In Colombia, The War for Peace.

After three years of negotiations, a peace deal between the Revolutionary Armed Forces of Colombia (FARC) and the government is within reach, and final negotiations to demobilize the militant group are set to begin in earnest in 2016. However, the fate of the second-largest leftist rebel movement in Colombia, the National Liberation Army (ELN), has […]

After three years of negotiations, a peace deal between the Revolutionary Armed Forces of Colombia (FARC) and the government is within reach, and final negotiations to demobilize the militant group are set to begin in earnest in 2016. However, the fate of the second-largest leftist rebel movement in Colombia, the National Liberation Army (ELN), has not been decided. While not a part of the government’s negotiations with the FARC, the ELN has been both helped and hurt by the talks in 2015. The agreements, specifically the transitional justice mechanisms that were created to facilitate the peace process, have likely made the ELN more willing to negotiate its own deal. At the same time, peace with the FARC will undoubtedly make the ELN an easier target for the government until it agrees to talks.

Therefore, peace talks between the ELN and the Colombian government are likely on the horizon for 2016. If successful, the aftermath of an ELN demobilization will resemble that of the FARC: Peace will spread, though some of the insurgency’s members will likely continue criminal activities after it disbands.

The Smaller Counterpart

Founded in 1964, the ELN has long been the FARC’s smaller counterpart in Colombia’s insurgency. The group’s power spiked in the 1990s and early 2000s, when cocaine revenue filled its coffers and enabled it to mount increasingly frequent attacks. However, as the government’s military capabilities steadily improved in the 2000s, the threat posed by the ELN waned. The group was steadily beaten back into several enclaves — the northeastern departments of Norte de Santander, Boyaca, Arauca and Casanare; the northwestern department of Choco; and the southwestern departments of Cauca and Putumayo — where it retains influence to this day.

With the FARC moving toward a peace deal in 2016, it is quite plausible that the ELN will open formal negotiations with the state this year as well. A successful negotiation would practically eliminate politically motivated insurgent attacks in Colombia in a matter of years, opening up previously threatened areas of the interior to energy exploration, mining and agriculture. But like the FARC negotiation, an ELN peace deal will likely leave splinter groups active in criminal activities, including extortion, kidnapping and cocaine trafficking. Such groups will be weaker and easier for security forces to isolate and target. Still, certain areas will likely continue to see relatively high levels of violence because of these activities.

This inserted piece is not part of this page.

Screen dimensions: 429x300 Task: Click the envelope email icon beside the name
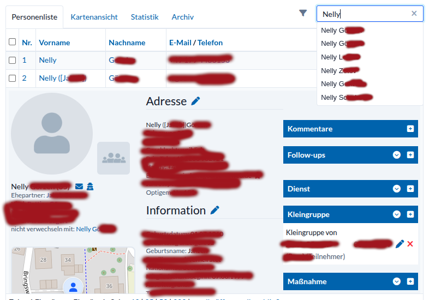79,187
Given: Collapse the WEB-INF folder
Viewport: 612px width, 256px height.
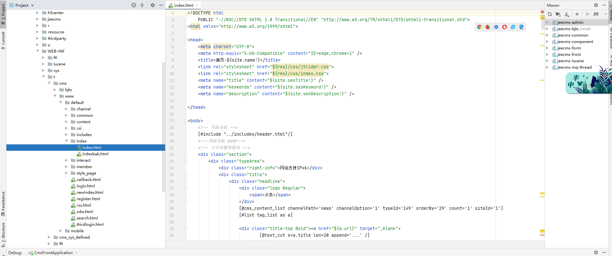Looking at the screenshot, I should pos(38,51).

And while the ELN has been involved in preliminary talks with the government since January 2014, it was the guarantees given to the FARC through transitional justice mechanisms in September 2015 that likely influenced the ELN talks. The government and the FARC agreed to create an alternative tribunal separate from the criminal justice system to hear and deliver punishment for crimes committed during the insurgency. The development made it more likely that FARC leaders and other commanders would demobilize without fear of receiving criminal penalties. The Colombian government also decided not to extradite high-ranking FARC members to move the talks forward. Having seen these concessions benefit the FARC, the ELN will likely demand similar ones in any negotiation with the government.

Opportunities and Risks

If negotiations begin, they would bring violence in the country down to historic lows: There have been only five FARC attacks against security forces since the cease-fire was implemented in July 2015. Of course, the cease-fire did not include the ELN, and its attacks have continued, but the group is smaller and lacks the nationwide reach of the FARC. The real risk in the coming years will come from the ELN’s capacity for criminal activity. Remnants of the group are likely to stay involved in extortion, kidnapping and the production and transport of cocaine. Thus some areas, such as Arauca and Norte de Santander, will continue to see criminal activity, albeit on a smaller scale.

Successful talks with the ELN will reduce the threat of militancy by splintering the group, potentially heralding a period of peace and opportunity the likes of which Colombia has not seen since its insurgencies began. But talks will also create pockets of criminal activity that will remain in place for years to come.